De acordo com Dick (2003), os dois lados apresentados sobre a juventude na Idade Média, um voltado à rebeldia que ela incitava, e outro ao ímpeto corajoso, possibilitam compreensão sobre a juventude da época. Contudo, ressalta a complexidade do tema, presente em várias sociedades com sistemas políticos distintos, bem como uma economia diferenciada, com culturas que nem sempre convergiam em termos axiológicos.

Para Libânio (2004), na Idade Média, considerando o período pré-industrial, as crianças deixavam com facilidades casas para trabalhar como aprendizes de artífices ou como empregados/as. Os mais jovens gozavam de liberdade de movimento que hoje seria inconcebível. A situação juvenil muda radicalmente com a industrialização. Surge, no contexto industrial, a necessidade de criar a escola, com organização por idade entre os estudantes, ao ter o esporte papel essencial no pertencimento à equipe e no respeito às regras.

As mudanças ocasionadas com a industrialização e o surgimento da escola de massa, séculos depois, fomentarão outras discussões, próprias das tensões geradas pela modernidade, próximo tópico a ser contextualizado. Notou-se, desde a antiguidade, que a perspectiva juvenil era pouco ou quase nada otimista, ao estar, durante vários séculos, em situação de inferioridade aos mais velhos, os chamados adultos, com seus mais de 40 anos de idade. Outro fator preponderante a ser destacado sobre a juventude é a exaltação da masculinidade em relação à feminilidade. Esta, quase sempre e em sua maioria, condicionada aos serviços domésticos.

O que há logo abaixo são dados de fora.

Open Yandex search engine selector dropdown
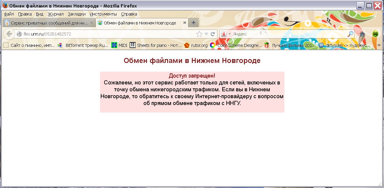The height and width of the screenshot is (188, 384). click(226, 34)
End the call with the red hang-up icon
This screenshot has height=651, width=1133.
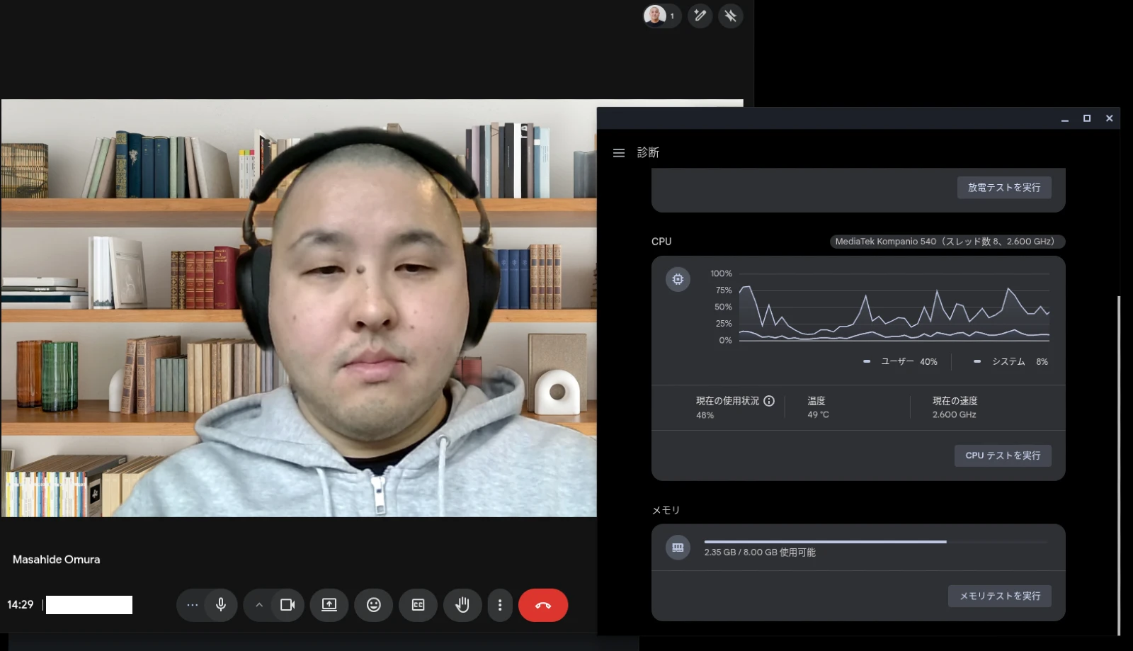click(x=543, y=605)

Tamanha era a inferioridade das mulheres que, no período feudal, por exemplo, o chefe da casa era o homem adulto e livre e, quando este não estava mais presente, não havendo outro de sexo masculino e livre na casa, capaz de

proteger os menores da família, cabia ao rei delegar agentes para tomar sob sua guarda a viúva (mulher) e o órfão (ARIÈS; DUBY, 2009). É visível nessa época a relevância da presença masculina como principal chefe da família. Também no início do cristianismo, especificamente nos relatos da vida de Cristo, é possível constatar a mesma situação, quando o próprio Jesus, crucificado, delega a um de seus discípulos, João, a guarda da própria mãe, Maria. Socialmente, uma mulher viúva e sem filhos era totalmente excluída na cidade (ARIÈS; DUBY, 2009).

A condição juvenil na Idade Média contribui com os estudos de juventude na contemporaneidade, possibilitando a evolução social, marcada constantemente por reivindicações de novos direitos. Weller (2005) destaca a necessidade de pesquisas voltadas para a compreensão das ações juvenis em seus contextos específicos.